David Wallace-Wells
Journalist and Bestselling Author of The Uninhabitable Earth
Unfortunately, David Wallace-Wells was unable to attend the Climate Crisis Forum due to a family emergency.
The future is being transformed by climate change, faster and more dramatically than we realized. Politics, technology, cities, business, even our sense of history, human rights, and justice—all will be changed by this massive force. But how? To what degree? In his critically-hailed instant New York Times bestseller The Uninhabitable Earth, David Wallace-Wells tells the epic story of our time. In urgent talks, he asks key questions—how will the map of global power shift as coastlines are redrawn?—and reminds us that everything is within our control, so long as we resist complacency.

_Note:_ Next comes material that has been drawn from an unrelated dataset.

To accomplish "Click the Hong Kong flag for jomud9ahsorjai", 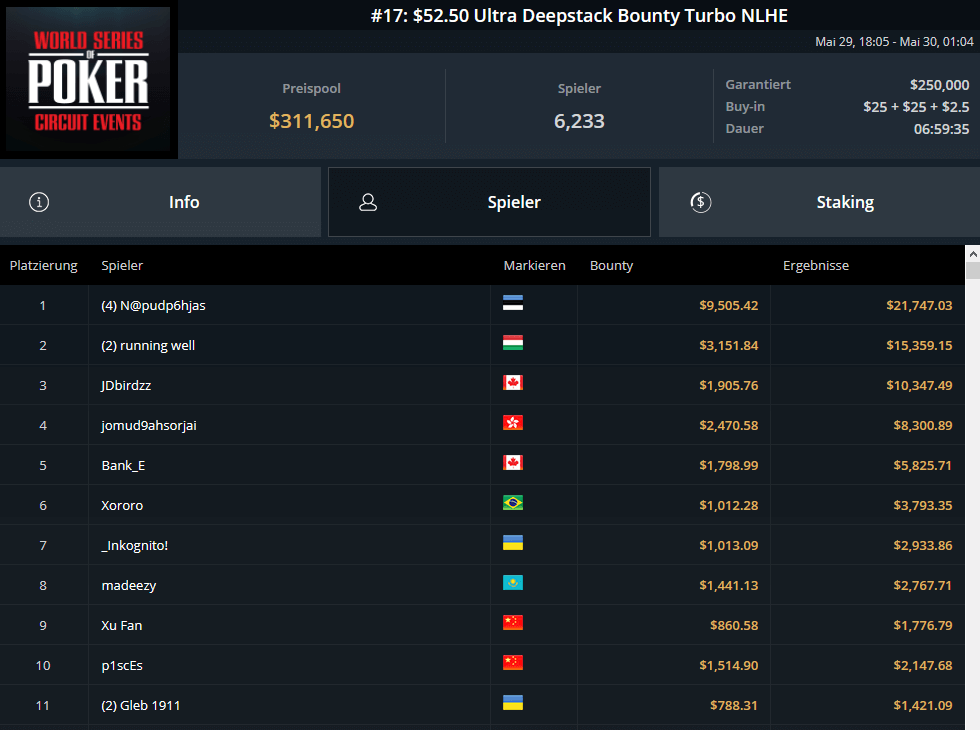I will 513,424.
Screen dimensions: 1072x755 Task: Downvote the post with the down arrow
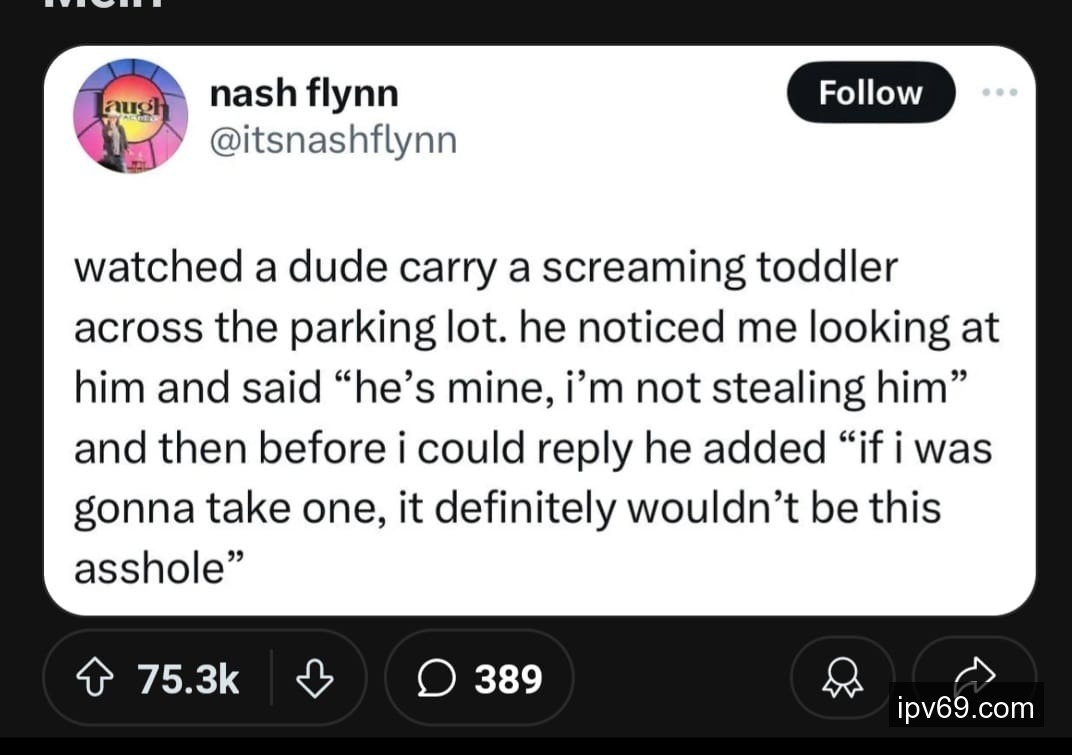[315, 680]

Wallace-Wells moves beyond “what must be done” to investigate “what will the world actually look like.” Neither a scientist nor an environmental activist per se, Wallace-Wells is a celebrated journalist who has spent his life living in cities, and adds a much-needed focus on storytelling and the humanities, as well as a look at geopolitical and economic consequences. How will humans live together on a degraded planet? Will carbon become a central topic of the 21st century the way human rights were to the 20th? How will the dynamic between nations shift as a result of divergent climate impacts? Wallace-Wells also examines how public sentiment and political action are changing, much faster than anyone might have predicted. He reminds us that no sector will be left untouched, but change will vary. This, he says, is the moment to truly engage with what climate change really means.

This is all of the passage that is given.